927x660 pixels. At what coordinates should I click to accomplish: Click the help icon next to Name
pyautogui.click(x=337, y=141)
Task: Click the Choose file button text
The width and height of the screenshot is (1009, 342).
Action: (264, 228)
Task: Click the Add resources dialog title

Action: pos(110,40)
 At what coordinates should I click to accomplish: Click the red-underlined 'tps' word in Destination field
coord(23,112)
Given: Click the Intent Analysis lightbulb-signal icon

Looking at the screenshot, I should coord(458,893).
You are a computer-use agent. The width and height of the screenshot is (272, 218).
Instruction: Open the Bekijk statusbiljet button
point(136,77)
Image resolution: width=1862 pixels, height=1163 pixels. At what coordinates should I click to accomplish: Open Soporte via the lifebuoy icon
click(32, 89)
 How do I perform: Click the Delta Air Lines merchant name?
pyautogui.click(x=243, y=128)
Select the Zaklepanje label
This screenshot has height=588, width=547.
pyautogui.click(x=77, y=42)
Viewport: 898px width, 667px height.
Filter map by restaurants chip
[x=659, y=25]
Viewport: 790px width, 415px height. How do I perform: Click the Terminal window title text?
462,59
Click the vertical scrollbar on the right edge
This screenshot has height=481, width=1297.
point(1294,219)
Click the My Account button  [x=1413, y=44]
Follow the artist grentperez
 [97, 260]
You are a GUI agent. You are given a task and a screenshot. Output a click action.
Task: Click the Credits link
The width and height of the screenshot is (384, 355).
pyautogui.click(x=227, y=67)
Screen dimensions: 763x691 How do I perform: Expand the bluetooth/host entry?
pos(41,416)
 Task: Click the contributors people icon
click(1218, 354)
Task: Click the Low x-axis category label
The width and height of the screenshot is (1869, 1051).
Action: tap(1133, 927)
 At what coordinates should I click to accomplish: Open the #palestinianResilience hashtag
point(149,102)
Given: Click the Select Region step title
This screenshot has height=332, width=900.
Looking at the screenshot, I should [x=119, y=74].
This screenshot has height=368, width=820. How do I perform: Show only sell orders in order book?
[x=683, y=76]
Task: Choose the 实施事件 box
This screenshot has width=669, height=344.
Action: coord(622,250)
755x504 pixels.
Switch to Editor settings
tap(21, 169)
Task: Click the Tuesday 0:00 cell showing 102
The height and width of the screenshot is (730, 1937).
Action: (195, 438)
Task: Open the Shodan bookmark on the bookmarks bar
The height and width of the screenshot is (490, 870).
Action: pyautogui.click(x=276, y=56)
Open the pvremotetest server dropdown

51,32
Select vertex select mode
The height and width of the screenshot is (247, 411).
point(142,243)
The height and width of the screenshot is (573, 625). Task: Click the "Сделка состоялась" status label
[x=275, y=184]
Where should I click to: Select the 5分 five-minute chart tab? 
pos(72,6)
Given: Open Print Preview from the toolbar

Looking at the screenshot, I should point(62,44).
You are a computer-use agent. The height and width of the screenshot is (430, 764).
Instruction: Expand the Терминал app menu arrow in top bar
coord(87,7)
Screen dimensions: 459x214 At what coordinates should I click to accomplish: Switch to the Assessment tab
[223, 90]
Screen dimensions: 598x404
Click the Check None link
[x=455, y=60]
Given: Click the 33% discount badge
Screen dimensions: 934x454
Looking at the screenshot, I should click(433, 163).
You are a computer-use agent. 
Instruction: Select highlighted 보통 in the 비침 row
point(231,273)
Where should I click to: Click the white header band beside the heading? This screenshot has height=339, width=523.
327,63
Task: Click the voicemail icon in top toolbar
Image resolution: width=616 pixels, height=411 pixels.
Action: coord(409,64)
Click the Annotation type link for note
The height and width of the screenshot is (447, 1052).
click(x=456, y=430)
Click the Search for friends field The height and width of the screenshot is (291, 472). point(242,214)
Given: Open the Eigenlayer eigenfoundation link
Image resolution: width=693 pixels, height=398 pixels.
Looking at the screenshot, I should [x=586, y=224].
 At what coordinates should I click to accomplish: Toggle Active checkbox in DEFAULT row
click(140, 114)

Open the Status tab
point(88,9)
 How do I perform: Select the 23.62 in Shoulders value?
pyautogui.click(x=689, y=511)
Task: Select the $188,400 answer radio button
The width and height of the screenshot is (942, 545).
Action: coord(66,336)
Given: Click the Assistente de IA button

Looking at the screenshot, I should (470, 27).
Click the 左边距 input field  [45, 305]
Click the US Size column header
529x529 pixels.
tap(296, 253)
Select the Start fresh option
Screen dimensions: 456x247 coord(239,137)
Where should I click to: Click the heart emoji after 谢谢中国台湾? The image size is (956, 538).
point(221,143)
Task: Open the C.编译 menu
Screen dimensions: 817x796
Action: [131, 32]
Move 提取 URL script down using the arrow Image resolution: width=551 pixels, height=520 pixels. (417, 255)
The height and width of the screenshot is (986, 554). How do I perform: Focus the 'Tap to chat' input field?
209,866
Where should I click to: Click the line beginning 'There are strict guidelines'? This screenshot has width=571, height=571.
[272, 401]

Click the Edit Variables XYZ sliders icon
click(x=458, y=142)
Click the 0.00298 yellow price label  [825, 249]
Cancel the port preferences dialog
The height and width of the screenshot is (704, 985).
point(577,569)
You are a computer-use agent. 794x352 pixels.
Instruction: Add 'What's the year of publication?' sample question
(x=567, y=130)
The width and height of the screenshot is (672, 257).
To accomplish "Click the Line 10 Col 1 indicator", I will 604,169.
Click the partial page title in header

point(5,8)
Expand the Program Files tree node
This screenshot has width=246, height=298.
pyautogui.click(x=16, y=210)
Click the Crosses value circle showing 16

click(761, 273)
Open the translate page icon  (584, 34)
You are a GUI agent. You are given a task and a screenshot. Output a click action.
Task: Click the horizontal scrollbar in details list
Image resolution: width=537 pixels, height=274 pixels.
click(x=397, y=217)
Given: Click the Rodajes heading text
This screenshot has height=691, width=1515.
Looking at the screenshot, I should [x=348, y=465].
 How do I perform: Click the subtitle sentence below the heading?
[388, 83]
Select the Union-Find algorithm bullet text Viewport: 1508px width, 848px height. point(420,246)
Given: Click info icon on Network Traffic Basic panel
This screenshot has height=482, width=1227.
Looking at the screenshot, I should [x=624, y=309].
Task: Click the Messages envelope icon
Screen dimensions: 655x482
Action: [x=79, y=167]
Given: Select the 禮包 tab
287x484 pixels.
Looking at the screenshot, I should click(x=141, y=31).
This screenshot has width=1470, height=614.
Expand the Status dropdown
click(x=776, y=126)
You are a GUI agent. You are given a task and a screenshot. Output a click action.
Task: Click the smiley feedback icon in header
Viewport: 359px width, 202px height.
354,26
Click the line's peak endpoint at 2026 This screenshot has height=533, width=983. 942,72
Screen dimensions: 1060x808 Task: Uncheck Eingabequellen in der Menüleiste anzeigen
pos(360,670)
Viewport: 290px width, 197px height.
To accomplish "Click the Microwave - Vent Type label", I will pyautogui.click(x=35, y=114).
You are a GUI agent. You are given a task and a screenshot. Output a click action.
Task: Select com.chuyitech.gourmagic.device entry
__________________________________________________
= ASSIGNMENT =
Once you have read the material above, write all of it out again exactly.

= ANSWER TO THIS PROBLEM =
927x660 pixels. At what coordinates should I click to accomplish: Click the help icon next to Name
pyautogui.click(x=337, y=141)
Task: Click the Choose file button text
The width and height of the screenshot is (1009, 342).
Action: (264, 228)
Task: Click the Add resources dialog title

Action: pos(110,40)
 At what coordinates should I click to accomplish: Click the red-underlined 'tps' word in Destination field
coord(23,112)
Given: Click the Intent Analysis lightbulb-signal icon

Looking at the screenshot, I should coord(458,893).
You are a computer-use agent. The width and height of the screenshot is (272, 218).
Instruction: Open the Bekijk statusbiljet button
point(136,77)
Image resolution: width=1862 pixels, height=1163 pixels. At what coordinates should I click to accomplish: Open Soporte via the lifebuoy icon
click(32, 89)
 How do I perform: Click the Delta Air Lines merchant name?
pyautogui.click(x=243, y=128)
Select the Zaklepanje label
This screenshot has height=588, width=547.
pyautogui.click(x=77, y=42)
Viewport: 898px width, 667px height.
Filter map by restaurants chip
[x=659, y=25]
Viewport: 790px width, 415px height. How do I perform: Click the Terminal window title text?
462,59
Click the vertical scrollbar on the right edge
This screenshot has height=481, width=1297.
point(1294,219)
Click the My Account button  [x=1413, y=44]
Follow the artist grentperez
 [97, 260]
You are a GUI agent. You are given a task and a screenshot. Output a click action.
Task: Click the Credits link
The width and height of the screenshot is (384, 355).
pyautogui.click(x=227, y=67)
Screen dimensions: 763x691 How do I perform: Expand the bluetooth/host entry?
pos(41,416)
 Task: Click the contributors people icon
click(1218, 354)
Task: Click the Low x-axis category label
The width and height of the screenshot is (1869, 1051).
Action: tap(1133, 927)
 At what coordinates should I click to accomplish: Open the #palestinianResilience hashtag
point(149,102)
Given: Click the Select Region step title
This screenshot has height=332, width=900.
Looking at the screenshot, I should [x=119, y=74].
This screenshot has height=368, width=820. How do I perform: Show only sell orders in order book?
[x=683, y=76]
Task: Choose the 实施事件 box
This screenshot has width=669, height=344.
Action: coord(622,250)
755x504 pixels.
Switch to Editor settings
tap(21, 169)
Task: Click the Tuesday 0:00 cell showing 102
The height and width of the screenshot is (730, 1937).
Action: (195, 438)
Task: Open the Shodan bookmark on the bookmarks bar
The height and width of the screenshot is (490, 870).
Action: pyautogui.click(x=276, y=56)
Open the pvremotetest server dropdown

51,32
Select vertex select mode
The height and width of the screenshot is (247, 411).
point(142,243)
The height and width of the screenshot is (573, 625). Task: Click the "Сделка состоялась" status label
[x=275, y=184]
Where should I click to: Select the 5分 five-minute chart tab? 
pos(72,6)
Given: Open Print Preview from the toolbar

Looking at the screenshot, I should point(62,44).
You are a computer-use agent. The height and width of the screenshot is (430, 764).
Instruction: Expand the Терминал app menu arrow in top bar
coord(87,7)
Screen dimensions: 459x214 At what coordinates should I click to accomplish: Switch to the Assessment tab
[223, 90]
Screen dimensions: 598x404
Click the Check None link
[x=455, y=60]
Given: Click the 33% discount badge
Screen dimensions: 934x454
Looking at the screenshot, I should click(433, 163).
You are a computer-use agent. 
Instruction: Select highlighted 보통 in the 비침 row
point(231,273)
Where should I click to: Click the white header band beside the heading? This screenshot has height=339, width=523.
327,63
Task: Click the voicemail icon in top toolbar
Image resolution: width=616 pixels, height=411 pixels.
Action: coord(409,64)
Click the Annotation type link for note
The height and width of the screenshot is (447, 1052).
click(x=456, y=430)
Click the Search for friends field The height and width of the screenshot is (291, 472). point(242,214)
Given: Open the Eigenlayer eigenfoundation link
Image resolution: width=693 pixels, height=398 pixels.
Looking at the screenshot, I should [x=586, y=224].
 At what coordinates should I click to accomplish: Toggle Active checkbox in DEFAULT row
click(140, 114)

Open the Status tab
point(88,9)
 How do I perform: Select the 23.62 in Shoulders value?
pyautogui.click(x=689, y=511)
Task: Select the $188,400 answer radio button
The width and height of the screenshot is (942, 545).
Action: coord(66,336)
Given: Click the Assistente de IA button

Looking at the screenshot, I should (470, 27).
Click the 左边距 input field  [45, 305]
Click the US Size column header
529x529 pixels.
tap(296, 253)
Select the Start fresh option
Screen dimensions: 456x247 coord(239,137)
Where should I click to: Click the heart emoji after 谢谢中国台湾? The image size is (956, 538).
point(221,143)
Task: Open the C.编译 menu
Screen dimensions: 817x796
Action: [131, 32]
Move 提取 URL script down using the arrow Image resolution: width=551 pixels, height=520 pixels. (417, 255)
The height and width of the screenshot is (986, 554). How do I perform: Focus the 'Tap to chat' input field?
209,866
Where should I click to: Click the line beginning 'There are strict guidelines'? This screenshot has width=571, height=571.
[272, 401]

Click the Edit Variables XYZ sliders icon
click(x=458, y=142)
Click the 0.00298 yellow price label  [825, 249]
Cancel the port preferences dialog
The height and width of the screenshot is (704, 985).
point(577,569)
You are a computer-use agent. 794x352 pixels.
Instruction: Add 'What's the year of publication?' sample question
(x=567, y=130)
The width and height of the screenshot is (672, 257).
To accomplish "Click the Line 10 Col 1 indicator", I will 604,169.
Click the partial page title in header

point(5,8)
Expand the Program Files tree node
This screenshot has width=246, height=298.
pyautogui.click(x=16, y=210)
Click the Crosses value circle showing 16

click(761, 273)
Open the translate page icon  (584, 34)
You are a GUI agent. You are given a task and a screenshot. Output a click action.
Task: Click the horizontal scrollbar in details list
Image resolution: width=537 pixels, height=274 pixels.
click(x=397, y=217)
Given: Click the Rodajes heading text
This screenshot has height=691, width=1515.
Looking at the screenshot, I should [x=348, y=465].
 How do I perform: Click the subtitle sentence below the heading?
[388, 83]
Select the Union-Find algorithm bullet text Viewport: 1508px width, 848px height. point(420,246)
Given: Click info icon on Network Traffic Basic panel
This screenshot has height=482, width=1227.
Looking at the screenshot, I should [x=624, y=309].
Task: Click the Messages envelope icon
Screen dimensions: 655x482
Action: [x=79, y=167]
Given: Select the 禮包 tab
287x484 pixels.
Looking at the screenshot, I should click(x=141, y=31).
This screenshot has width=1470, height=614.
Expand the Status dropdown
click(x=776, y=126)
You are a GUI agent. You are given a task and a screenshot. Output a click action.
Task: Click the smiley feedback icon in header
Viewport: 359px width, 202px height.
354,26
Click the line's peak endpoint at 2026 This screenshot has height=533, width=983. 942,72
Screen dimensions: 1060x808 Task: Uncheck Eingabequellen in der Menüleiste anzeigen
pos(360,670)
Viewport: 290px width, 197px height.
To accomplish "Click the Microwave - Vent Type label", I will pyautogui.click(x=35, y=114).
You are a GUI agent. You are given a task and a screenshot. Output a click action.
Task: Select com.chuyitech.gourmagic.device entry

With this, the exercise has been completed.